START Task input
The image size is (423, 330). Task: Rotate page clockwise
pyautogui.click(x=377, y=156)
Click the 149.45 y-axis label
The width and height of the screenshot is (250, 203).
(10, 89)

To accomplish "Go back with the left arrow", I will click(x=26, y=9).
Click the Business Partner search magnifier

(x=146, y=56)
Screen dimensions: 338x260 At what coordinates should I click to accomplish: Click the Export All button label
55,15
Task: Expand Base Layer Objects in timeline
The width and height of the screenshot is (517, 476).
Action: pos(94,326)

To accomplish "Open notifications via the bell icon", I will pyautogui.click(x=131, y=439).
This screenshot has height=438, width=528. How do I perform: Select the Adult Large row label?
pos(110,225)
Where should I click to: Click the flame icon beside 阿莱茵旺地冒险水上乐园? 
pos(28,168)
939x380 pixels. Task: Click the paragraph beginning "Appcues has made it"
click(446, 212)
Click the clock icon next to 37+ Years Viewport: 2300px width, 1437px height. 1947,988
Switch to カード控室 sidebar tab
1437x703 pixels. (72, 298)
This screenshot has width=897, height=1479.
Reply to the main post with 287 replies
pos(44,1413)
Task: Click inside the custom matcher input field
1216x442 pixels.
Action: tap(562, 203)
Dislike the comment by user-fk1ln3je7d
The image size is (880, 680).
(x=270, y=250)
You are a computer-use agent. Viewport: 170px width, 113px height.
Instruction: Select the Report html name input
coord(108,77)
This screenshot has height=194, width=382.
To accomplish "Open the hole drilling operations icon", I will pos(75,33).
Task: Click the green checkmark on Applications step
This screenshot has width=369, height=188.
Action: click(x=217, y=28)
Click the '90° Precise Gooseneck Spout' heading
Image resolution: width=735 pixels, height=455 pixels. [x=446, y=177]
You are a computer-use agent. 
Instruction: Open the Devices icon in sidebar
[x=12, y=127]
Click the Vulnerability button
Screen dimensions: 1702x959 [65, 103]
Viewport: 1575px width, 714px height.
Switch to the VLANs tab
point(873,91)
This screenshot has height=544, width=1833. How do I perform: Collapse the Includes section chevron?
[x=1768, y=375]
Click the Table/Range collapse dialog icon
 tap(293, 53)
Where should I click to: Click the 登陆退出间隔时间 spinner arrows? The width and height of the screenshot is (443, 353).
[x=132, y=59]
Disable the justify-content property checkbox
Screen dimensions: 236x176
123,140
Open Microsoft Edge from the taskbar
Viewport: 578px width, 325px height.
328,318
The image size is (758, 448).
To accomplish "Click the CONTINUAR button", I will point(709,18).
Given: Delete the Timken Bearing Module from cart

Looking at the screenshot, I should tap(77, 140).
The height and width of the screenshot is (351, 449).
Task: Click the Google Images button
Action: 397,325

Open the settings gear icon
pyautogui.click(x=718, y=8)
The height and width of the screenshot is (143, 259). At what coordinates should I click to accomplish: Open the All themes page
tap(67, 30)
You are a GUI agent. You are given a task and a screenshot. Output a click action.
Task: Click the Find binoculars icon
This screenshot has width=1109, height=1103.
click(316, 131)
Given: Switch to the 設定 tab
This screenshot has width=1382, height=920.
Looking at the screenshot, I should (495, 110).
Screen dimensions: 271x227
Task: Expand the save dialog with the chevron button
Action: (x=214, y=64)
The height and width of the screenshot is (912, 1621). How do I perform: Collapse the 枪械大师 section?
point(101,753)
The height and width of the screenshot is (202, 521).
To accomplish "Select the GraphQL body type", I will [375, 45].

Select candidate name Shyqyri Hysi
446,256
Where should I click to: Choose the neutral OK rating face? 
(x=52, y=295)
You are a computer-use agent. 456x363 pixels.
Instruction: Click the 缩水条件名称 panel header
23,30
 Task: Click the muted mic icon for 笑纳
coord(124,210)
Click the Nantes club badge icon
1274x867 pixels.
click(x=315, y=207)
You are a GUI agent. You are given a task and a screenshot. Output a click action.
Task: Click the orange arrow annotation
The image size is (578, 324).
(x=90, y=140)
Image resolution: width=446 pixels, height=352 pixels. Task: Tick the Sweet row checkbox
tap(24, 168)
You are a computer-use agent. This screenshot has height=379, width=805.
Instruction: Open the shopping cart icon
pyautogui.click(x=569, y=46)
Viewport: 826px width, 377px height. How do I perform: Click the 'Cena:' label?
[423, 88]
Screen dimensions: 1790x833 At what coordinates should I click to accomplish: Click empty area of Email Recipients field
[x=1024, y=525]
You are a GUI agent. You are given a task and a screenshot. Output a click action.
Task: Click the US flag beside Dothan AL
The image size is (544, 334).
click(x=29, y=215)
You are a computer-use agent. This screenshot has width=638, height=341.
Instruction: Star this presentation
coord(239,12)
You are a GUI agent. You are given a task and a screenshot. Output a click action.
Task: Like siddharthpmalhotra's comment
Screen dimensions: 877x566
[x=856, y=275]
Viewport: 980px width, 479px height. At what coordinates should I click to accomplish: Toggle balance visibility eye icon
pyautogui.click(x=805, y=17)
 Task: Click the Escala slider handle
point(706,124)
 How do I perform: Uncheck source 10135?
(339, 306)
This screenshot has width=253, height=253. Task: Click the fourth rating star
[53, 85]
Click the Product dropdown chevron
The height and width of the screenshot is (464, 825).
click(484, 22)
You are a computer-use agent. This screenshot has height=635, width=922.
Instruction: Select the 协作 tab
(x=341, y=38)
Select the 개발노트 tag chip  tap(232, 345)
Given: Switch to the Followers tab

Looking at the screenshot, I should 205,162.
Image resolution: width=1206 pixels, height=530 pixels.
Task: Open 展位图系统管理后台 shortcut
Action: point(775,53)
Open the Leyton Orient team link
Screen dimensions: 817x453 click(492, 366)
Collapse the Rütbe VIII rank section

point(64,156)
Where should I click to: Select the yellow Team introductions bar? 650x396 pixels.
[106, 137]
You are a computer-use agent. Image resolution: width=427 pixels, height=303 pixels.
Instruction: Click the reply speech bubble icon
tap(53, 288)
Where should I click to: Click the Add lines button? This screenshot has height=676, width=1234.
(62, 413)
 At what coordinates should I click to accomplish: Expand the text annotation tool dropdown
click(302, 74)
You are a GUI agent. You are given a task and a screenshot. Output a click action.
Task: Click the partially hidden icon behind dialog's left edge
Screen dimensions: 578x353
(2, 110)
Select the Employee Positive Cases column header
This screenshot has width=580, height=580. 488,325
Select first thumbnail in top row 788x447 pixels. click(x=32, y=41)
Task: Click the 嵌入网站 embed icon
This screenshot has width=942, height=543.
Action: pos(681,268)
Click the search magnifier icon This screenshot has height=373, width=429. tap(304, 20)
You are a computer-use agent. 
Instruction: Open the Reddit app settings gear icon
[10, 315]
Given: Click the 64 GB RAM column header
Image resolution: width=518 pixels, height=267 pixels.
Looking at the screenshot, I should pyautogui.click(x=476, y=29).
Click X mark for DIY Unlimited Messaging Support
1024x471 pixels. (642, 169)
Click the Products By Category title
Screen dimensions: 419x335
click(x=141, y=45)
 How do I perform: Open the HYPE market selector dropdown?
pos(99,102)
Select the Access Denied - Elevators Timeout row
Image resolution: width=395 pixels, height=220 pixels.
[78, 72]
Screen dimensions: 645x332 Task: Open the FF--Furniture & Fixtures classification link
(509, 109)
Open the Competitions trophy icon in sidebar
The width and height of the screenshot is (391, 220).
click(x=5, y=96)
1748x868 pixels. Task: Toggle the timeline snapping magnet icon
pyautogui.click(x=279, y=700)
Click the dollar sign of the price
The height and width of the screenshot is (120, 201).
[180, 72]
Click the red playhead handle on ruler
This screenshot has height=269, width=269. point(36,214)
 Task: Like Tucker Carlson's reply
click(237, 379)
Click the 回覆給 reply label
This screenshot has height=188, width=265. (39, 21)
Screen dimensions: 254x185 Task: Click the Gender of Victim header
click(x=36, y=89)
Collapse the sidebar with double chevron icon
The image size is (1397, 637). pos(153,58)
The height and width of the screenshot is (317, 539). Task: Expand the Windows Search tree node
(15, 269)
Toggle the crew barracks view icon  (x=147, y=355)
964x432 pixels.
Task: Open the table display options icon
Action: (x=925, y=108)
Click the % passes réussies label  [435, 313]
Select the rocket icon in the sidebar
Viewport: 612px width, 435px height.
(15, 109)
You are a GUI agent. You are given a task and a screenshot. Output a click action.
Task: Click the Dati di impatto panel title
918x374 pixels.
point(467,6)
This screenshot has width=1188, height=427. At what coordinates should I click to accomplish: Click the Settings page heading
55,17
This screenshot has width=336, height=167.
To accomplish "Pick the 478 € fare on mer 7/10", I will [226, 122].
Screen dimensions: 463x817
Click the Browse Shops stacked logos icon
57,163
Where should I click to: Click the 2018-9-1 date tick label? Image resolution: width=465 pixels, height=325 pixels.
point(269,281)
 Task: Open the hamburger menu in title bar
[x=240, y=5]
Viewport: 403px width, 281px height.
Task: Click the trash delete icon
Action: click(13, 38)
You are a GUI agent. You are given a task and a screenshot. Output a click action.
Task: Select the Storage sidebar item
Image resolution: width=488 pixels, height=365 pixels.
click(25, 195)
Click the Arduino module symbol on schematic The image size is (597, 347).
END Task input
### How to complete this task
Each line above with the string "comment" should be reported in full.

### Written solution
Dislike the comment by user-fk1ln3je7d
Task: Like siddharthpmalhotra's comment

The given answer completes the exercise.